We love a good rye bread with soft, chewy interior and crisp, crunchy crust. If you do also, this breads for you.
It’s simple to make, it’s the first overnight rise that takes time. Combining the ingredients takes 15-20 minutes, then rise for 2 hours. Refrigerate overnight and the next day let it rise at room temperature for 2-3 hours, then bake for ~30 minutes.

Light Rye Bread – KAB
INGREDIENTS
• 340g (1 ½ c) lukewarm water
• 280g (2 ⅓ c) bread flour
• 163g (1 ½ c) light rye flour
• 28g ( ¼ c) nonfat dry milk
• 1 ½ tsp table salt
• 1 ½ tsp instant yeast
• 1 ½ tsp Deli Rye Flavor, optional
• 25g (2 Tbl) vegetable oil
• 1Tbl caraway seeds
METHOD
- Place the water in the bowl of a stand mixer.
- Combine the flours with the remaining ingredients with the warm water.
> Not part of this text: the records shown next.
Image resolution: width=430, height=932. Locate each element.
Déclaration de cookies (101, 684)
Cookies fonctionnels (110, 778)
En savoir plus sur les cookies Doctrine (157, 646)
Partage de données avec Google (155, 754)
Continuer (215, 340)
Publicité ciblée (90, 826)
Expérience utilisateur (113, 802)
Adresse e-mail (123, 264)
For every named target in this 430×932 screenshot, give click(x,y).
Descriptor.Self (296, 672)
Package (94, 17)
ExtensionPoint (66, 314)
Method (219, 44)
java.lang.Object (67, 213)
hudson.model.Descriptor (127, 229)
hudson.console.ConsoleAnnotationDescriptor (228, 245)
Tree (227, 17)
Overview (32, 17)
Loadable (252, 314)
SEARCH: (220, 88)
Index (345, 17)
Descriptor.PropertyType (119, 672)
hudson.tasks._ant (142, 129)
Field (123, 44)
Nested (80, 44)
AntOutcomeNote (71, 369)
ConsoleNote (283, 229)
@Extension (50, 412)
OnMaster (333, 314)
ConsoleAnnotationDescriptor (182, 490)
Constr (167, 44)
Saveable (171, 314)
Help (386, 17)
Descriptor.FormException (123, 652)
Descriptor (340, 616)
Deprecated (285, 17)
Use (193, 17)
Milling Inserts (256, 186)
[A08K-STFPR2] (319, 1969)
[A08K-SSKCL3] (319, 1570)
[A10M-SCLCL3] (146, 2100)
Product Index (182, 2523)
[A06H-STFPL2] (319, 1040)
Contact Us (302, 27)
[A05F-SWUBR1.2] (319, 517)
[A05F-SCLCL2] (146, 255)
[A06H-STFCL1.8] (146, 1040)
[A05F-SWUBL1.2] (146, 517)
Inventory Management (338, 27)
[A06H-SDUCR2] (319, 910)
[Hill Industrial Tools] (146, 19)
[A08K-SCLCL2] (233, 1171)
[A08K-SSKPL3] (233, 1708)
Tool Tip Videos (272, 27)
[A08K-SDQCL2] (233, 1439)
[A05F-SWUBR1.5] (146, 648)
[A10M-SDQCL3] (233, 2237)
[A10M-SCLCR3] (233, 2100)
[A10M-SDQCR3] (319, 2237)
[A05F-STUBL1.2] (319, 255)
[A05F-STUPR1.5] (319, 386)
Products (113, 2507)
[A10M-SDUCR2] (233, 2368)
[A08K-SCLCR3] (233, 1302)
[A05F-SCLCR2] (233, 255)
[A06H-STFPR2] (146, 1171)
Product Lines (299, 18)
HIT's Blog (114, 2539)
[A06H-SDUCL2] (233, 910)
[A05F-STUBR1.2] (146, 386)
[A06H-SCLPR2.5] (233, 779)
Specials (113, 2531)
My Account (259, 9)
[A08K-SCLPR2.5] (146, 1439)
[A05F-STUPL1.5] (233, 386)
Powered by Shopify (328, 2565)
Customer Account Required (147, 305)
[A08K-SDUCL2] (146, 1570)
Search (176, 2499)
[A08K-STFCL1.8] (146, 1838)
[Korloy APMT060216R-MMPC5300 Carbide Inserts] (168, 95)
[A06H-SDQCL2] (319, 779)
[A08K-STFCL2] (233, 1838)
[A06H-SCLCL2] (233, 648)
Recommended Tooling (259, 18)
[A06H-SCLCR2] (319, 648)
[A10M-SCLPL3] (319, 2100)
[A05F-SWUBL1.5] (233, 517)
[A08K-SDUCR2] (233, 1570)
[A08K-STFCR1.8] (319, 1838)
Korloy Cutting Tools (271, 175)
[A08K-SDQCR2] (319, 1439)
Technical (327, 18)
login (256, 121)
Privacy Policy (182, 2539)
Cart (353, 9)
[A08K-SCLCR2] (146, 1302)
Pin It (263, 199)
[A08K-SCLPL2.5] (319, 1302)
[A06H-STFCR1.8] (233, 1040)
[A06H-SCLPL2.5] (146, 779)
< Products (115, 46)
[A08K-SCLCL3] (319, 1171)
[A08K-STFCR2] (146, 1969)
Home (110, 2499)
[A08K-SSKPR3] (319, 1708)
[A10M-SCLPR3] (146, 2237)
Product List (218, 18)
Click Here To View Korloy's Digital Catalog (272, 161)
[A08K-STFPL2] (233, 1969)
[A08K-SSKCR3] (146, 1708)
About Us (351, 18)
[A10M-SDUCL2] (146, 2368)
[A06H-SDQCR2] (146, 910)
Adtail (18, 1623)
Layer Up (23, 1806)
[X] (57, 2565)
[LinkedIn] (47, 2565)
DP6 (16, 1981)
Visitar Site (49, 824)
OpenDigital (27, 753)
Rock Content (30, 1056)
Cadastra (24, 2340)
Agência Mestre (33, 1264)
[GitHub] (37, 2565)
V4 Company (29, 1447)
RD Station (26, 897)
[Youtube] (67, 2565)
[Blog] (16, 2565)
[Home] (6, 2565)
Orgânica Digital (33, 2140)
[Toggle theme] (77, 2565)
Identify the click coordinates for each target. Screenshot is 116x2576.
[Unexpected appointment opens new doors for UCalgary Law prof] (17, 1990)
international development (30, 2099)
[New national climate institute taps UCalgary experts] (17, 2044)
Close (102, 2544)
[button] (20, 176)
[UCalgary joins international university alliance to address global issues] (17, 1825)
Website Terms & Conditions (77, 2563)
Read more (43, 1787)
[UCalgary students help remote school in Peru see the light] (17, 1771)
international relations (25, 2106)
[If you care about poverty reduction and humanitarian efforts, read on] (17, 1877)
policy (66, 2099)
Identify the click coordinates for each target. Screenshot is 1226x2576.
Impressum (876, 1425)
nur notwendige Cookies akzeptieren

Mix until there are no dry spots and all of the flour is moistened. The texture of the dough will be soft and sticky due to the pumpernickel flour.
- Cover the bowl and let the dough rise at room temperature for 2 hours. Then refrigerate overnight, or for up to 48 hours.
- Grease your hands, and scoop the dough out onto a lightly greased or floured work surface. Shape it into a ball or boule and place it, smooth side down, in a floured brotform. Let the dough rise, covered, for 2 to 3 hours.
- About 45 minutes before the end of the rising time, preheat the oven to 450°F with an appropriate Dutch oven.
- When the loaf is fully risen, remove the hot Dutch oven bottom from the oven, carefully grease it, and tip the risen ball of dough into it. Make several slashes in the dough. Cover with the lid, and place it on a middle rack in the oven.
- Bake the bread for 25 minutes. Check the interior temperature with a digital thermometer. When fully baked it should register at least 195°F. If not, remove the lid and bake for an additional 5 to 10 minutes until the loaf should be lightly browned.
- Remove the bread from the oven and turn it out of the crock onto a rack. Cool for several hours before slicing.